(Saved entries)
○ ○ ○ ○ ○
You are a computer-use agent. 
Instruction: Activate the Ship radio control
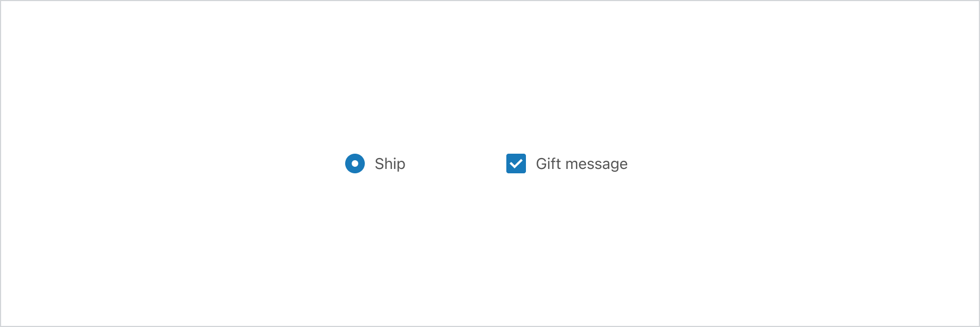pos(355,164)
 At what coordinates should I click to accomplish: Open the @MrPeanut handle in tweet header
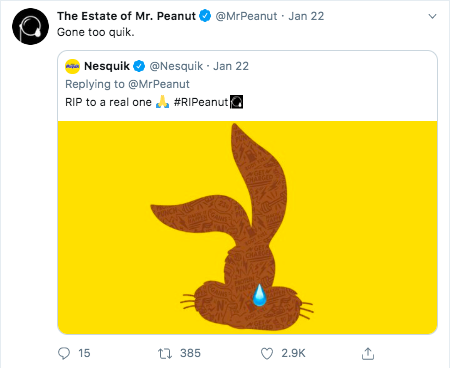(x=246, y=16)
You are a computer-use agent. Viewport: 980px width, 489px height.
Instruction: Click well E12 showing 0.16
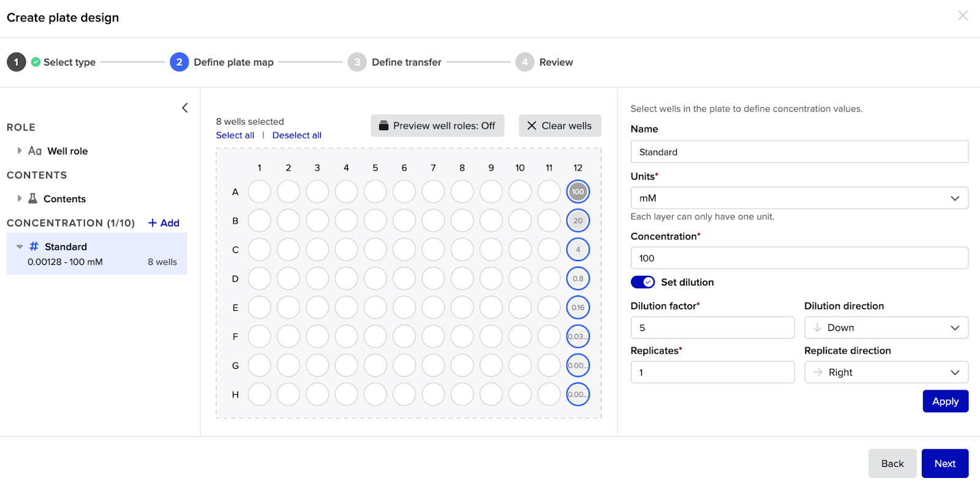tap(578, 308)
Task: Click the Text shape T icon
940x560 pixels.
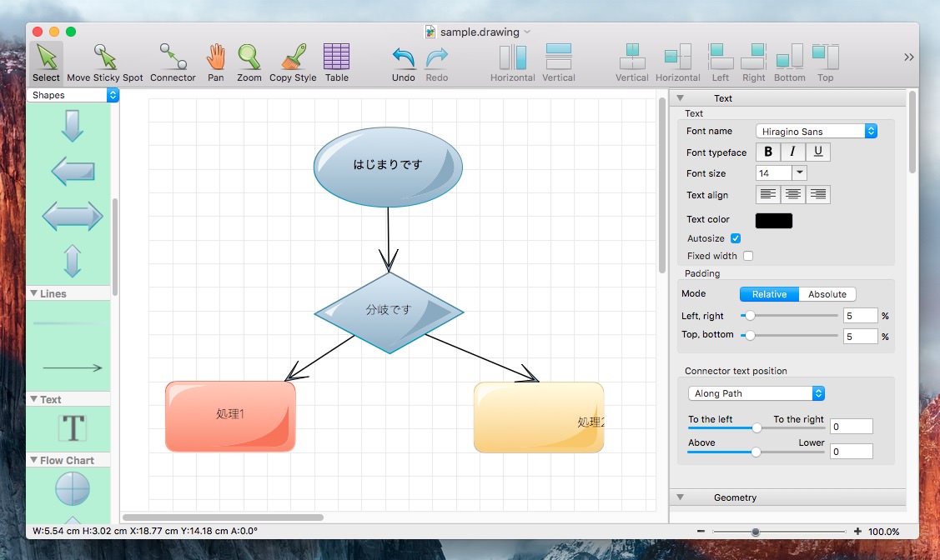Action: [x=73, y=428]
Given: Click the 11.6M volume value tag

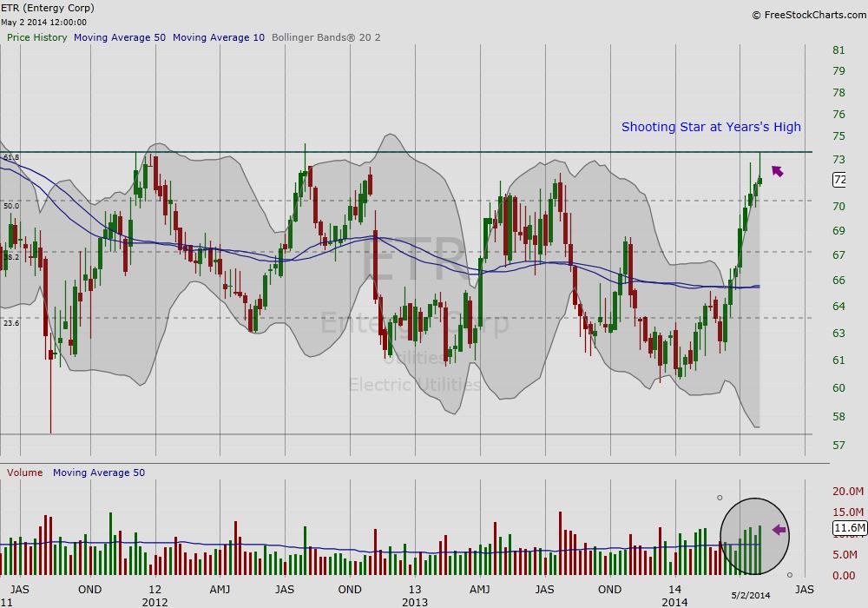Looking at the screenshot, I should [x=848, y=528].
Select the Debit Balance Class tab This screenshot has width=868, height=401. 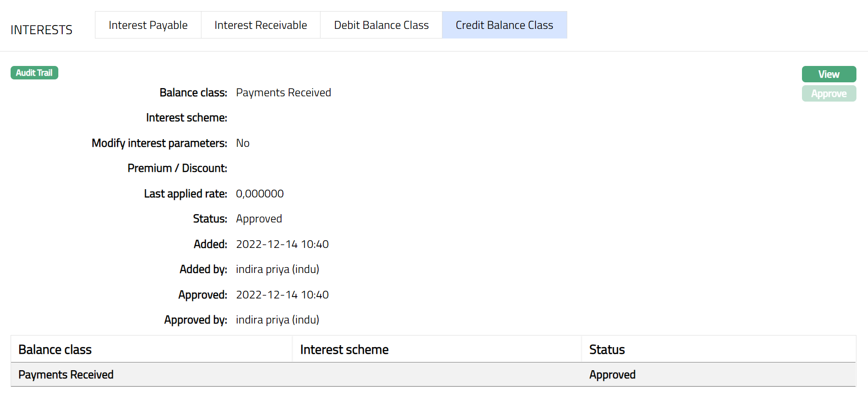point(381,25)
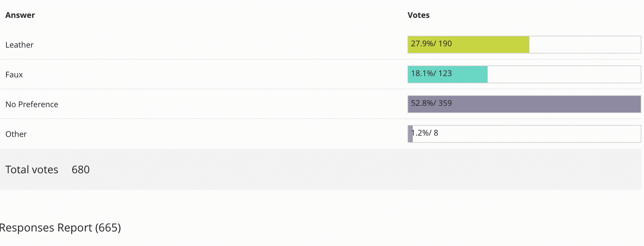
○ ○ ○ ○ ○
§ **WORK ITEM**:
Starting at the line containing "Instruction: Activate the Ship radio control" and finishing at the line containing "You are a computer-use agent. Viewport: 980px", return those lines exactly as they appear above, without the pictures.

§ **RESPONSE AREA**:
Instruction: Activate the Ship radio control
pos(355,164)
 At what coordinates should I click to accomplish: Open the @MrPeanut handle in tweet header
(x=246, y=16)
You are a computer-use agent. Viewport: 980px width, 489px height.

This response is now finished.